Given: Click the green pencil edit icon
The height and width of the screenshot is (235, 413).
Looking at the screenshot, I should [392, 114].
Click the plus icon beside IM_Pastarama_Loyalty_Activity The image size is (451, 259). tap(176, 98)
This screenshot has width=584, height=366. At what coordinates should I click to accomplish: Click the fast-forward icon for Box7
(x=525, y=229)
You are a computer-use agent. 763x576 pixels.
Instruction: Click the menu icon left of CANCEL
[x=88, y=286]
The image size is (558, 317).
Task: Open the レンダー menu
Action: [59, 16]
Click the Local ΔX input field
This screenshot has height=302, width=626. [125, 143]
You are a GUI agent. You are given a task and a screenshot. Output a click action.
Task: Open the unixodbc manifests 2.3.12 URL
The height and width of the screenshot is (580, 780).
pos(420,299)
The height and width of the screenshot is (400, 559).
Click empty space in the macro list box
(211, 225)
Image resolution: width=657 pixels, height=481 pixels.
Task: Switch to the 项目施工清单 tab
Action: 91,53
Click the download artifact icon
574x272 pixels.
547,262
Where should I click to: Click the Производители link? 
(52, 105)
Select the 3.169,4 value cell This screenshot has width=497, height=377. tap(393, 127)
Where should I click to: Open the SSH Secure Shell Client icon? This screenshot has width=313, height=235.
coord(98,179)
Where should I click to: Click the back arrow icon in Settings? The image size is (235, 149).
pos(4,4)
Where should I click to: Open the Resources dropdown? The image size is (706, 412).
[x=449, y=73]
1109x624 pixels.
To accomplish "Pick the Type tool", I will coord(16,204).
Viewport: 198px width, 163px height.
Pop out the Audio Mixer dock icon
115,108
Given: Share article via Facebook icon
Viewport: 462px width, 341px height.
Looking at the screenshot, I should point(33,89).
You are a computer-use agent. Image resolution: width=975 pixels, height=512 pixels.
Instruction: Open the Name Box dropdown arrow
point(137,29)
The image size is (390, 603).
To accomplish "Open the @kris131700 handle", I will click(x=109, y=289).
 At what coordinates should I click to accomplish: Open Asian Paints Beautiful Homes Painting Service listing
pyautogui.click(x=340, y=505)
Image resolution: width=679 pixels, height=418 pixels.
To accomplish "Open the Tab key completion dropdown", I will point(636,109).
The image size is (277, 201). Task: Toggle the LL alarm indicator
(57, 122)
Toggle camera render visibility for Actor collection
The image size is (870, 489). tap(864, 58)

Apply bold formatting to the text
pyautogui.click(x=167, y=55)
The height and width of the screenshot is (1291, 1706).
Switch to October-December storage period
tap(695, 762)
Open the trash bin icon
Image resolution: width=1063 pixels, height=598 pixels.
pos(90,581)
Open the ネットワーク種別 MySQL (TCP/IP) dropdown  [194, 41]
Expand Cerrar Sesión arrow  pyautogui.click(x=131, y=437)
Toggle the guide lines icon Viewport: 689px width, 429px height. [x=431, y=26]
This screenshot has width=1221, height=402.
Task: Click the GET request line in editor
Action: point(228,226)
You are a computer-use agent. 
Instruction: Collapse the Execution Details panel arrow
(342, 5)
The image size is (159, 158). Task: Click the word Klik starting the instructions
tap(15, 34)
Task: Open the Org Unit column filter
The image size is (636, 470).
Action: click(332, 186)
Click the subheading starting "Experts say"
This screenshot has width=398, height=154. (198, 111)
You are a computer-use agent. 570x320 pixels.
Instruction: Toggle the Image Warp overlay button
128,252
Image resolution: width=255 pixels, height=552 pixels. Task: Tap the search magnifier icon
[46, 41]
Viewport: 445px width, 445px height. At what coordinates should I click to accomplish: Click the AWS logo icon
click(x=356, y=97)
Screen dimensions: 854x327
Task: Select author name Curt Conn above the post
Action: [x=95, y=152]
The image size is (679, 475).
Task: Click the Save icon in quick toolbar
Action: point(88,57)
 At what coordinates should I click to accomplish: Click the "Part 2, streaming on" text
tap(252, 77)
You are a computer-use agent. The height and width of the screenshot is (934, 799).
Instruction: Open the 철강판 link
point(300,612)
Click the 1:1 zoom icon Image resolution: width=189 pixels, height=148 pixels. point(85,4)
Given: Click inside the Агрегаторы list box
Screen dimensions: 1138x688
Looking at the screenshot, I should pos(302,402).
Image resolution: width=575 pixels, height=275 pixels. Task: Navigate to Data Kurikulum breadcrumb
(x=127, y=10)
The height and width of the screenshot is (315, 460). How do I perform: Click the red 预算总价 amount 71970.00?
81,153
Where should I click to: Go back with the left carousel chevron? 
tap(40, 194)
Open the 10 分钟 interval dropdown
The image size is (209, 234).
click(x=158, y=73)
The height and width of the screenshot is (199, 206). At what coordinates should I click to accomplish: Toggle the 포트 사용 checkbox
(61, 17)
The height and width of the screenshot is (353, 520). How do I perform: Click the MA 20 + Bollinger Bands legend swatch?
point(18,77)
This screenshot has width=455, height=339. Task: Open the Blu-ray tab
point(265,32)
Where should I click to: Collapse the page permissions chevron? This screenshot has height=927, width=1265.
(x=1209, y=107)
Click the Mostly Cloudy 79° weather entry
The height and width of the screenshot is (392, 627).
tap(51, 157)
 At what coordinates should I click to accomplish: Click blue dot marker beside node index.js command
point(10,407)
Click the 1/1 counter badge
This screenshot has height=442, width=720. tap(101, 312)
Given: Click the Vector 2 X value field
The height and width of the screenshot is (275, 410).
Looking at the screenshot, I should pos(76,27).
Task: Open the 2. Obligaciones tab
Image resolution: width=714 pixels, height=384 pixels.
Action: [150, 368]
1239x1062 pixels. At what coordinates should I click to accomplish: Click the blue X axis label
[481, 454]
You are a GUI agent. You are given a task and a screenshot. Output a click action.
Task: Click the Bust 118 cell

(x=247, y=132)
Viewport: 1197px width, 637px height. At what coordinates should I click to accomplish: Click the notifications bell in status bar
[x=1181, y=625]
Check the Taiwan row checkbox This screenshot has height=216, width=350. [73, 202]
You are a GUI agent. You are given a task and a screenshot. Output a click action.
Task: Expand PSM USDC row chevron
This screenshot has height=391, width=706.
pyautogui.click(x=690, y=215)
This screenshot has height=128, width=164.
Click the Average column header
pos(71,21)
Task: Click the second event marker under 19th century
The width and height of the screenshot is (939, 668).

### Exercise requirements
Search the listing for the word "Expand", and copy every line in which it is found.

### Output below
Expand Cerrar Sesión arrow  pyautogui.click(x=131, y=437)
Task: Expand PSM USDC row chevron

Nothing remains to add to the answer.